▶ **SOURCE DOCUMENT**:
· · · · · · ·

4. Representations and Warranties of Subscriber. By subscribing to the Offering, Subscriber (and, if Subscriber is purchasing the Securities subscribed for hereby in a fiduciary capacity, the person or persons for whom Subscriber is so purchasing) represents and warrants, which representations and warranties are true and complete in all material respects as of such Subscriber’s respective Closing Date(s):

 

(a) Requisite Power and Authority. Such Subscriber has all necessary power and authority under all applicable provisions of law to execute and deliver this Subscription Agreement, and other agreements required hereunder and to carry out their provisions. All action on Subscriber’s part required for the lawful execution and delivery of this Subscription Agreement and other agreements required hereunder have been or will be effectively taken prior to the Closing Date. By subscribing to the Offering, this Subscription Agreement and the Voting Trust Agreement and all other agreements required hereunder will be valid and binding obligations of Subscriber, enforceable in accordance with their terms, except (a) as limited by applicable bankruptcy, insolvency, reorganization, moratorium or other laws of general application affecting enforcement of creditors’ rights and (b) as limited by general principles of equity that restrict the availability of equitable remedies.

 

(b) Investment Representations. Subscriber understands that the Securities have not been registered under the Securities Act of 1933. Subscriber also understands that the Securities are being offered and sold pursuant to an exemption from registration contained in the Securities Act based in part upon Subscriber’s representations contained in this Subscription Agreement.

 

(c) Illiquidity and Continued Economic Risk. Subscriber acknowledges and agrees that there is no ready public market for the Securities and that there is no guarantee that a market for their resale will ever exist. Subscriber must bear the economic risk of this investment indefinitely and the Company has no obligation to list the Securities on any market or take any steps (including registration under the Securities Act or the Securities Exchange Act of 1934, as amended (the “Exchange Act”)) with respect to facilitating trading or resale of the Securities. Subscriber acknowledges that Subscriber is able to bear the economic risk of losing Subscriber’s entire investment in the Securities. Subscriber also understands that an investment in the Company involves significant risks and has taken full cognizance of and understands all of the risk factors relating to the purchase of Securities.

· · · · · · ·

▶ **DATA EXCERPT**:
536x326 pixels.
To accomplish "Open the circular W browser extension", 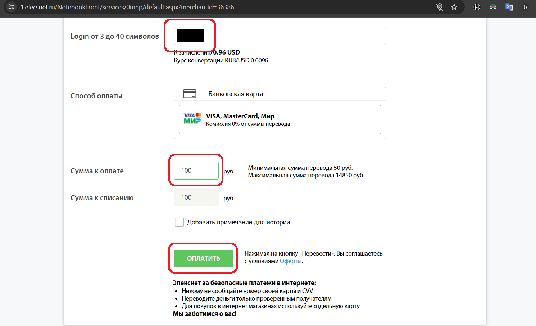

· · · · · · ·

▶ **STATED GOAL**: Duplicate a passage from the subscriber representations text: begin at the words "(c) Illiquidity and" and stop after the words "purchase of Securities.". The data shown here were taken from a separate source.

▶ **SOLUTION TO THIS EXERCISE**:
(c) Illiquidity and Continued Economic Risk. Subscriber acknowledges and agrees that there is no ready public market for the Securities and that there is no guarantee that a market for their resale will ever exist. Subscriber must bear the economic risk of this investment indefinitely and the Company has no obligation to list the Securities on any market or take any steps (including registration under the Securities Act or the Securities Exchange Act of 1934, as amended (the “Exchange Act”)) with respect to facilitating trading or resale of the Securities. Subscriber acknowledges that Subscriber is able to bear the economic risk of losing Subscriber’s entire investment in the Securities. Subscriber also understands that an investment in the Company involves significant risks and has taken full cognizance of and understands all of the risk factors relating to the purchase of Securities.